>> Begin Data provided

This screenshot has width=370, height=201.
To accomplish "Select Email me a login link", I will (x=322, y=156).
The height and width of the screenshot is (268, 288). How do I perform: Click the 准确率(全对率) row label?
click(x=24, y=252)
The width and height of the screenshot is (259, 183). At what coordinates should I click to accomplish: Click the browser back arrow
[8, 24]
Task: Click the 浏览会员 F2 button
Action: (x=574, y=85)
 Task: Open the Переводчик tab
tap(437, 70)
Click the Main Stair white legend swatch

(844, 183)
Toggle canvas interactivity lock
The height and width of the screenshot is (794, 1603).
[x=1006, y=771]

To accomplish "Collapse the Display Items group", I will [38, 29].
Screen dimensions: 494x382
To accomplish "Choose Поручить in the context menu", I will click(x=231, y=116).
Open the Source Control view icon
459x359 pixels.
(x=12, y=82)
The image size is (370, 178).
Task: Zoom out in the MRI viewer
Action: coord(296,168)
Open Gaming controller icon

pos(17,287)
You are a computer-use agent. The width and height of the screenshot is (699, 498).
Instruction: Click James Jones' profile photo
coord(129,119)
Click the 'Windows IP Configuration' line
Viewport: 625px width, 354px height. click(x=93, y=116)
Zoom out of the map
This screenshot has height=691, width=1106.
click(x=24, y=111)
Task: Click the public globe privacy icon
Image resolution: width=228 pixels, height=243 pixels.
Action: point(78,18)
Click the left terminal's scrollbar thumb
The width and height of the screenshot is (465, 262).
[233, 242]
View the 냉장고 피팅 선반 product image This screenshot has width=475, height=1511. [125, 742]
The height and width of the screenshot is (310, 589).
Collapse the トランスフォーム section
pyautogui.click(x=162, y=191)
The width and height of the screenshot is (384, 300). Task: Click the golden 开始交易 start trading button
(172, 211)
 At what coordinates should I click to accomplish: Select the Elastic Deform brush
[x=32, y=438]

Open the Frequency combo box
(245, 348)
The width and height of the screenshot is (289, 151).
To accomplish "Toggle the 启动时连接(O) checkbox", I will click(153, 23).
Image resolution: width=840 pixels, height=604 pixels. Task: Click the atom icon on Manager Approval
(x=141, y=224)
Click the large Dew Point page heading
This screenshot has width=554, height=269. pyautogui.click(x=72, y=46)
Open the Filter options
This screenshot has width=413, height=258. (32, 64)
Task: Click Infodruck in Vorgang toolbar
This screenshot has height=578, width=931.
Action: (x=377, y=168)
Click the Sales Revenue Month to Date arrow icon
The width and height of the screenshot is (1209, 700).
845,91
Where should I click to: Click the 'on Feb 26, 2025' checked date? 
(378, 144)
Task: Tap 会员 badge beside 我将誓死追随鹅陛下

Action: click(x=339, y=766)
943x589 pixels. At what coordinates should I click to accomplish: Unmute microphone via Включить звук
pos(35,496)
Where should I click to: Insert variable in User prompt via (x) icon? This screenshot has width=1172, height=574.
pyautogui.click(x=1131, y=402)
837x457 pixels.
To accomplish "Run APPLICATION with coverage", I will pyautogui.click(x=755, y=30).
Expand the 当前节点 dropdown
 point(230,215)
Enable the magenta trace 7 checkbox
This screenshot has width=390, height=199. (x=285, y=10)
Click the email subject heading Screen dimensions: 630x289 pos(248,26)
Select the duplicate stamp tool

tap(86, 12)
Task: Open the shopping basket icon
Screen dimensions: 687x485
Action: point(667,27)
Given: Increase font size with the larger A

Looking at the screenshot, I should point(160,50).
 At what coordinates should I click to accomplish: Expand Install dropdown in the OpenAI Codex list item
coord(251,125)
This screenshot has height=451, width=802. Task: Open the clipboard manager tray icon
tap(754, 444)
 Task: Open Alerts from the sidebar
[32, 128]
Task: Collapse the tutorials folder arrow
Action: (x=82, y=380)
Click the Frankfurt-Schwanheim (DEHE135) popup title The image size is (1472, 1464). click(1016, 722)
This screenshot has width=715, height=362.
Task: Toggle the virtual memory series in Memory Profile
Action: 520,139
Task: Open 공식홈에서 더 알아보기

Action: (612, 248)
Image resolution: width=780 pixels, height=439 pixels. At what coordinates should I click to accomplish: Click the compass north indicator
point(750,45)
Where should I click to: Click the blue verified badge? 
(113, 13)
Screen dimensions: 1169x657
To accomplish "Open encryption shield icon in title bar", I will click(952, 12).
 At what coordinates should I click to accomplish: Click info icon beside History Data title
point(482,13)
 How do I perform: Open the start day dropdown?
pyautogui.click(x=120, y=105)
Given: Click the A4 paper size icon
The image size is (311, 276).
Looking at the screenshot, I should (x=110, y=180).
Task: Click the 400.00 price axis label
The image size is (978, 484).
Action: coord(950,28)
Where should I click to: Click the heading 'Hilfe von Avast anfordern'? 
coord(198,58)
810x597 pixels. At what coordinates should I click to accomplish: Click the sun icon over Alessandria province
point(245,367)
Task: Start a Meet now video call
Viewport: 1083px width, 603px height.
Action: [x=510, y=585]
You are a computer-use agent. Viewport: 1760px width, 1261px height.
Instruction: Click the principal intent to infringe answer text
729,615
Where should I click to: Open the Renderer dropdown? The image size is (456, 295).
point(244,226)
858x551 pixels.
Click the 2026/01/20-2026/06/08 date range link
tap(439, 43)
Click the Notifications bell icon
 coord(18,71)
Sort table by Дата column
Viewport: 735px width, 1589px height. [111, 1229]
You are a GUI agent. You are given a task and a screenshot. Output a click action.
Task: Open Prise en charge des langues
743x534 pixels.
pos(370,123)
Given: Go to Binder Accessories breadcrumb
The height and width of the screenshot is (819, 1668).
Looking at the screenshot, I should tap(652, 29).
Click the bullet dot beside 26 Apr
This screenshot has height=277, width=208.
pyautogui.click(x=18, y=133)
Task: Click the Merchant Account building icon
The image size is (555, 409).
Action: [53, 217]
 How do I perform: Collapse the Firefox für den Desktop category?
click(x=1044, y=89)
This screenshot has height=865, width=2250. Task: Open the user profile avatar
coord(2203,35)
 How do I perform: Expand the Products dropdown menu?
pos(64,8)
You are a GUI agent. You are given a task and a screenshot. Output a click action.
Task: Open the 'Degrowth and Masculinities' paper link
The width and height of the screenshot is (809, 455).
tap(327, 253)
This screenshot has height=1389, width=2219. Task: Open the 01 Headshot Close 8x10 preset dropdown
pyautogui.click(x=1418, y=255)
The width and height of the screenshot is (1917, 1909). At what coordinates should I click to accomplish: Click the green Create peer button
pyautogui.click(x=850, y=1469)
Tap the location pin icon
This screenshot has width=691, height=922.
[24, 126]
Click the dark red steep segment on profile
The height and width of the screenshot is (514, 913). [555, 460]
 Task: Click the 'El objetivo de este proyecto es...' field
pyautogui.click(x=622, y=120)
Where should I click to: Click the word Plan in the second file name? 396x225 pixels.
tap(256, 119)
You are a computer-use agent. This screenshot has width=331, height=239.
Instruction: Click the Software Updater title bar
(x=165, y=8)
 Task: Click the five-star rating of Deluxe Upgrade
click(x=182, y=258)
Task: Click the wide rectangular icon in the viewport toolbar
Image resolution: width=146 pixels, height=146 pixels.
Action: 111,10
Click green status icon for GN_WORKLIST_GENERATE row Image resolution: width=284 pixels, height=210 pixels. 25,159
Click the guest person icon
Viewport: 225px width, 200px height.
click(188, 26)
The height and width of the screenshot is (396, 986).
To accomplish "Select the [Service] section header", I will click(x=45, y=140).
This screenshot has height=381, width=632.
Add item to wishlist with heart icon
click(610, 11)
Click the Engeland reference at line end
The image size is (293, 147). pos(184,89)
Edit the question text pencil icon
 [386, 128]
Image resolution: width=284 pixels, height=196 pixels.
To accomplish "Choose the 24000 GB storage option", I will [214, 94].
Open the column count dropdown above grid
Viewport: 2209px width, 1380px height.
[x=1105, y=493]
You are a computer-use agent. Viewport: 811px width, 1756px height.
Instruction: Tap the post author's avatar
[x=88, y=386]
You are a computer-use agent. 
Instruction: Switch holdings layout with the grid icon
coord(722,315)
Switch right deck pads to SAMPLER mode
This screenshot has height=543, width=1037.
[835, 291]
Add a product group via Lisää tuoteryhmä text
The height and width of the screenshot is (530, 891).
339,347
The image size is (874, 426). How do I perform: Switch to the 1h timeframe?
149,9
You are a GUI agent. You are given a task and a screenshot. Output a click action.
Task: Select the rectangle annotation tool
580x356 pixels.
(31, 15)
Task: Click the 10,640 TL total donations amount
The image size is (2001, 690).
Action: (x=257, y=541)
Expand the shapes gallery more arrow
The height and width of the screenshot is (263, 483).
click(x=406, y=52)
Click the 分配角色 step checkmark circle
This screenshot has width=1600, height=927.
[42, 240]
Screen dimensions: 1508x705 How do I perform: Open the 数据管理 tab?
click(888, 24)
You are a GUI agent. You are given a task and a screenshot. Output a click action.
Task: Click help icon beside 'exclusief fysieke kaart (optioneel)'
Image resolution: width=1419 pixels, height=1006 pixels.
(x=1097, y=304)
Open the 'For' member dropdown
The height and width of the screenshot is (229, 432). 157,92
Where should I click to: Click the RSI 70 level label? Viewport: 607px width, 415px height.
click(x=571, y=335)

>> End Data provided

» Written problem:
Please write out the listing from the line with "858x551 pixels." to the line with "tap(327, 253)", switching "Notifications" to "Alerts" and leaving everything else unchanged.

» Response to this exercise:
858x551 pixels.
Click the 2026/01/20-2026/06/08 date range link
tap(439, 43)
Click the Alerts bell icon
 coord(18,71)
Sort table by Дата column
Viewport: 735px width, 1589px height. [111, 1229]
You are a GUI agent. You are given a task and a screenshot. Output a click action.
Task: Open Prise en charge des langues
743x534 pixels.
pos(370,123)
Given: Go to Binder Accessories breadcrumb
The height and width of the screenshot is (819, 1668).
Looking at the screenshot, I should tap(652, 29).
Click the bullet dot beside 26 Apr
This screenshot has height=277, width=208.
pyautogui.click(x=18, y=133)
Task: Click the Merchant Account building icon
The image size is (555, 409).
Action: [53, 217]
 How do I perform: Collapse the Firefox für den Desktop category?
click(x=1044, y=89)
This screenshot has height=865, width=2250. Task: Open the user profile avatar
coord(2203,35)
 How do I perform: Expand the Products dropdown menu?
pos(64,8)
You are a GUI agent. You are given a task and a screenshot. Output a click action.
Task: Open the 'Degrowth and Masculinities' paper link
The width and height of the screenshot is (809, 455).
tap(327, 253)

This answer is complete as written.